I try to stay away from politically-charged topics in my posts, but many times politics and information security overlap, leaving me no choice. There has been a lot of press recently involving various activities the NSA has undertaken in the past few years. Since 9/11, the US has been willing to sacrifice personal privacy in the name of security; specifically, with increasingly broad monitoring techniques using modern technologies and tools. This has spawned a virtual arms race between privacy advocates and law enforcement, with more advanced monitoring leading to more advanced protection mechanisms, and vice versa.

One of the tools developed by privacy advocates, with the help of the EFF, is The Onion Router, or TOR. At a very high level, this software attaches your computer to a network of other active TOR clients and routes network traffic randomly through these nodes, obfuscating the true source of the activity. While the implementation isn't perfect, it's a good way to provide one layer of obfuscation to requests made from one's computer. Recently, TOR was identified by a three-letter government agency as a potential threat; a tool that could be used for malicious activity, possibly by terrorists. The distribution of this document is restricted, so I am unable to reference it here.

Does anyone else find it ironic that tools being developed to protect individuals' rights in response to draconian monitoring policies are being identified as terrorist threats by the governments instituting such policies? It seems as though such policies are providing ammunition to the threats they are intended to counter. The more governments infringe on the privacy of ordinary citizens, the more prevalent and complex tools that have dual use like TOR will become, aiding terrorists and privacy advocates alike. I fear that this erosion of privacy and and misplaced trust in the tradeoffs between privacy and security will leave us with nothing to show in terms of national security. Our government needs to accurately identify the threat and focus its resources there, rather than on the wholesale collection of data.

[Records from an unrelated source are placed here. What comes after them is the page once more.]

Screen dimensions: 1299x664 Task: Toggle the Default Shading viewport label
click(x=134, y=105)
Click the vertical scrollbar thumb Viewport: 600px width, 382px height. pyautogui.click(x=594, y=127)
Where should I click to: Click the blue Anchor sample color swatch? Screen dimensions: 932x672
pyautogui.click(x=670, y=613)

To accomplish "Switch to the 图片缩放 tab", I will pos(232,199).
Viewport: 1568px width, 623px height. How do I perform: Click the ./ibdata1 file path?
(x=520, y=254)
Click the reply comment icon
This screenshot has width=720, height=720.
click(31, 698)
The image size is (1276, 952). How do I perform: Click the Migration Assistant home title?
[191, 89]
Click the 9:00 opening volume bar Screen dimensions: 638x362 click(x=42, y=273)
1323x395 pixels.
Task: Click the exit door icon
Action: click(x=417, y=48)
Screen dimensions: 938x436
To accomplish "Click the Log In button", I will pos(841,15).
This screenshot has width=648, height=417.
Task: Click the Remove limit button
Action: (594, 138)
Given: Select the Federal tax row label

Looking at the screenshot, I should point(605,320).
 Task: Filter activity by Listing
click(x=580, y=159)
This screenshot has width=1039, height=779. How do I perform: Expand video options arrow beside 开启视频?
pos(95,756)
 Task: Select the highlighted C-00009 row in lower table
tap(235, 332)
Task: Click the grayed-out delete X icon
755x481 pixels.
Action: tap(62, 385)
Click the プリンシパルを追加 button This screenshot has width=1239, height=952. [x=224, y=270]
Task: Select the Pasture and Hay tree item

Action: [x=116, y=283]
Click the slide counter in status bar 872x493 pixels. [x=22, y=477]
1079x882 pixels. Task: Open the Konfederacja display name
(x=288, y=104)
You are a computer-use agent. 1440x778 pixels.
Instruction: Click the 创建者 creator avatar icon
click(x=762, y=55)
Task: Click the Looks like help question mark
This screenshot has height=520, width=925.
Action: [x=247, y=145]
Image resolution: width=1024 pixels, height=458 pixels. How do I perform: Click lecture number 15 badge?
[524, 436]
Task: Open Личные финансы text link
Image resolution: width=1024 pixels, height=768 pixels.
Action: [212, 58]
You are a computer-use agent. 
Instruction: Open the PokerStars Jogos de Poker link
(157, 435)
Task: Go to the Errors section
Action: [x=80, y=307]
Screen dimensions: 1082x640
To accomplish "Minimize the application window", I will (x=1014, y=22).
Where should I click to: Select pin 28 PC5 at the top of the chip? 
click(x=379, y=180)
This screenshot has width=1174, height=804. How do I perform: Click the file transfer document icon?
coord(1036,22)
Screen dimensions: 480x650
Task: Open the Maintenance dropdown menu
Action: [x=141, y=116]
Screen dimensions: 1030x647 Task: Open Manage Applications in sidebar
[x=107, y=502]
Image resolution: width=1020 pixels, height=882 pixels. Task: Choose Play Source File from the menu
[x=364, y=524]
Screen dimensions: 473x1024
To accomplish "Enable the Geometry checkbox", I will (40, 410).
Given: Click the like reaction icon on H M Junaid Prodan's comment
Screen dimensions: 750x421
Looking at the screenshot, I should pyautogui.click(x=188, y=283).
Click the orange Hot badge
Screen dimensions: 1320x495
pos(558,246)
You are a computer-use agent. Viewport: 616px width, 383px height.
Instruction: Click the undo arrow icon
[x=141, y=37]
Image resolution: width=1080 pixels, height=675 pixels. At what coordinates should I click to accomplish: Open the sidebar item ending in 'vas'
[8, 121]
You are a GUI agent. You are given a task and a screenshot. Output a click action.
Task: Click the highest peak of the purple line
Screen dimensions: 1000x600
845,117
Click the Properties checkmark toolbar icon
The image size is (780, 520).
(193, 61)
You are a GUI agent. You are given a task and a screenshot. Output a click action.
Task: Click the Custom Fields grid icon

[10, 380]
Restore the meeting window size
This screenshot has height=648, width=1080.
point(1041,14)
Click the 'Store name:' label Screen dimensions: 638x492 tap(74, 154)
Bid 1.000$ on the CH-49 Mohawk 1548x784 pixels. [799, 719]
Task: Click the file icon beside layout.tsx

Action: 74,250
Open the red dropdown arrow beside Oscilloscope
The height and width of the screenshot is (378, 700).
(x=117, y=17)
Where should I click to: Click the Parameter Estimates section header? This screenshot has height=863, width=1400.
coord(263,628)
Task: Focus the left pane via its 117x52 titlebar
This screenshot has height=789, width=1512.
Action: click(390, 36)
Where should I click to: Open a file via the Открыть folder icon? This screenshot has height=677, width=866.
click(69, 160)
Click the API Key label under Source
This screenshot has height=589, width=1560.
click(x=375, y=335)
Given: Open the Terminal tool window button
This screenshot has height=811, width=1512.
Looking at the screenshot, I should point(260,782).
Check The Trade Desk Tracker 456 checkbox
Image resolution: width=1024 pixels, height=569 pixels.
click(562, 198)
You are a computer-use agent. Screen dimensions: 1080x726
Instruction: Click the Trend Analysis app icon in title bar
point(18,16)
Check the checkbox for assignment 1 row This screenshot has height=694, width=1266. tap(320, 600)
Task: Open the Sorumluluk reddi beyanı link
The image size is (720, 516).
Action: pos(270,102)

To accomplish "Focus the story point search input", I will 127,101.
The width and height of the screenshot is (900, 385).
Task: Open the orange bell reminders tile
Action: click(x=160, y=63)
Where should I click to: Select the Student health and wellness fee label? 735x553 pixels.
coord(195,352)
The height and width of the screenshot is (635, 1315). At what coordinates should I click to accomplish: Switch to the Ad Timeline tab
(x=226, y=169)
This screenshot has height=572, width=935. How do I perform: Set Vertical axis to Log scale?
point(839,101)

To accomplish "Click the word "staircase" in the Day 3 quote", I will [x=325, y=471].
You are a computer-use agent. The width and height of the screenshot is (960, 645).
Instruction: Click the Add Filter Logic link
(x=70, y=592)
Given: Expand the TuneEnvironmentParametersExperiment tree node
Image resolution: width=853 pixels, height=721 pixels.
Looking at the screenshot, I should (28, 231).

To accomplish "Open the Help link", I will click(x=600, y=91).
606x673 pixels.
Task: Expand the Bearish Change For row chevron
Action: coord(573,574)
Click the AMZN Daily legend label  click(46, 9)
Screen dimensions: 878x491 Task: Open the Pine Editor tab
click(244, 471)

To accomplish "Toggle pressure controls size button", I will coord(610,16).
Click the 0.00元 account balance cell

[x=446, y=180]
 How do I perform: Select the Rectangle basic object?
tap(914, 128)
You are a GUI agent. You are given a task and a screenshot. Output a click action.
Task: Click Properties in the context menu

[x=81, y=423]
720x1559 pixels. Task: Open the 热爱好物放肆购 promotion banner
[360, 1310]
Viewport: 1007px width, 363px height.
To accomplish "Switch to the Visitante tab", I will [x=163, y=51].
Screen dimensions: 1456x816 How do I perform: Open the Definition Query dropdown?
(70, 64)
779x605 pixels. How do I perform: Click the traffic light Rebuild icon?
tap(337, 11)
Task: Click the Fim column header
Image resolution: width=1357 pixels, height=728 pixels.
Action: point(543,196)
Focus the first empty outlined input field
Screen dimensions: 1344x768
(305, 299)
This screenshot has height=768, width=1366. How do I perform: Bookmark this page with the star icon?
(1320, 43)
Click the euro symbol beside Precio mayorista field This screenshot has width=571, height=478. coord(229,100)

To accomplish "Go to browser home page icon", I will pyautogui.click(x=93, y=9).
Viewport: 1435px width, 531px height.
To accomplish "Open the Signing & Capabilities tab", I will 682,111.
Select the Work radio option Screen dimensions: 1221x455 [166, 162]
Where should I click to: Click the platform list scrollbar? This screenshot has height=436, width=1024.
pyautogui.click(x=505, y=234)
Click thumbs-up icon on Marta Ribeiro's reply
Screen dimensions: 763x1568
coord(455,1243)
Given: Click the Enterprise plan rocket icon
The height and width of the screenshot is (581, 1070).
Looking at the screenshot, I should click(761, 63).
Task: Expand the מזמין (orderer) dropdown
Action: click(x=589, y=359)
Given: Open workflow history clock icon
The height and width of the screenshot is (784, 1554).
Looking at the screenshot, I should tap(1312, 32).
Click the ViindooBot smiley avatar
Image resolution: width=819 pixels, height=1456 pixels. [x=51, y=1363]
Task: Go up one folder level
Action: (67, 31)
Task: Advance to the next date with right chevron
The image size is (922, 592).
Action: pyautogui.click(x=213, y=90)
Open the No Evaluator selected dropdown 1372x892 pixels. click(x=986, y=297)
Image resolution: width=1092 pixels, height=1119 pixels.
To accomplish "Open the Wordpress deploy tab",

Bruce Schneier, who was interviewed by CNN when the USAToday story broke, has a great opinion article on this topic as well. Note that it was written before the recent article that I mention above.

1 comment:

Anonymous said...

Amazingly, the best thing from a police organization's point of view, strategywise, is to NOT do wholesale spying. If everyone thinks the next WEP is secure, they have lots of easy ways to get evidence, without physically touching any hardware. Of course, this sucks from a commerce point of view.